> **Records provided**:
((

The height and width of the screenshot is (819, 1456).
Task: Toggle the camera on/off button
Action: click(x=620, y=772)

))
((

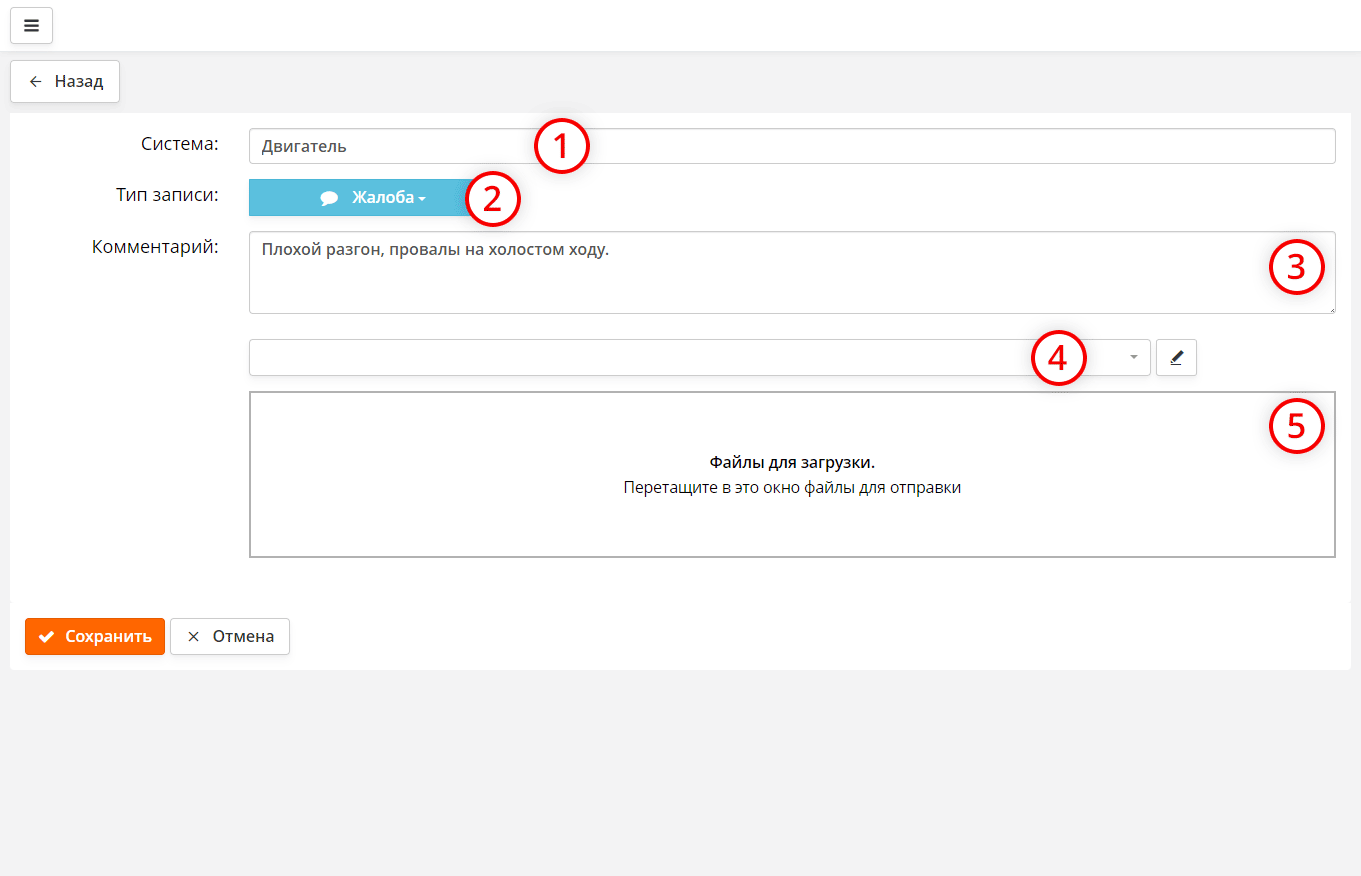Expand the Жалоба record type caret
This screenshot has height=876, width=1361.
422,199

))
((

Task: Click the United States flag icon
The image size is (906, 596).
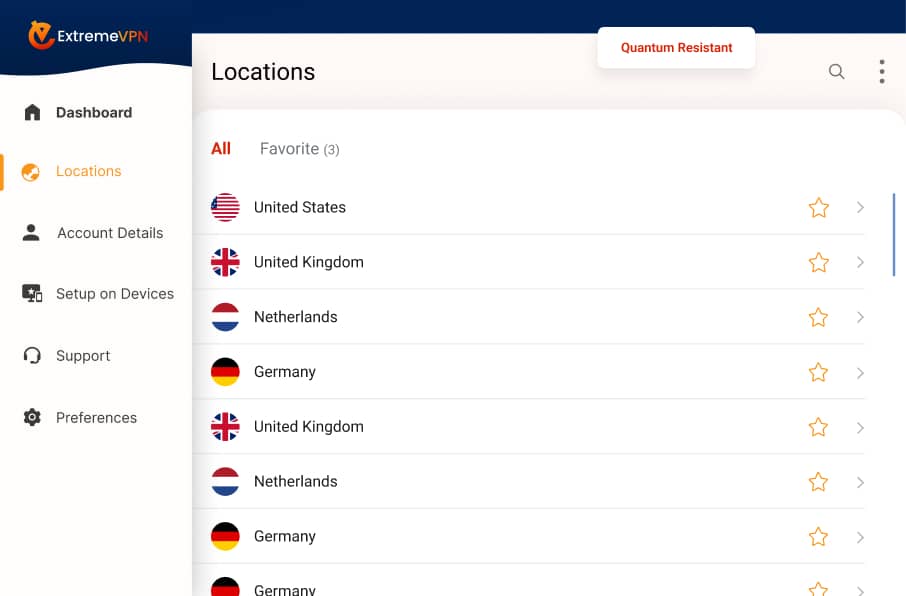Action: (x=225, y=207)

))

> **Short problem**:
Rewrite the listing from the line with "Task: Click the United States flag icon" to the line with "Action: (x=225, y=207)", changing "flag icon" to "flag button" and keeping everything else as it is. Omit the pictures.

> **Written solution**:
Task: Click the United States flag button
The image size is (906, 596).
Action: (x=225, y=207)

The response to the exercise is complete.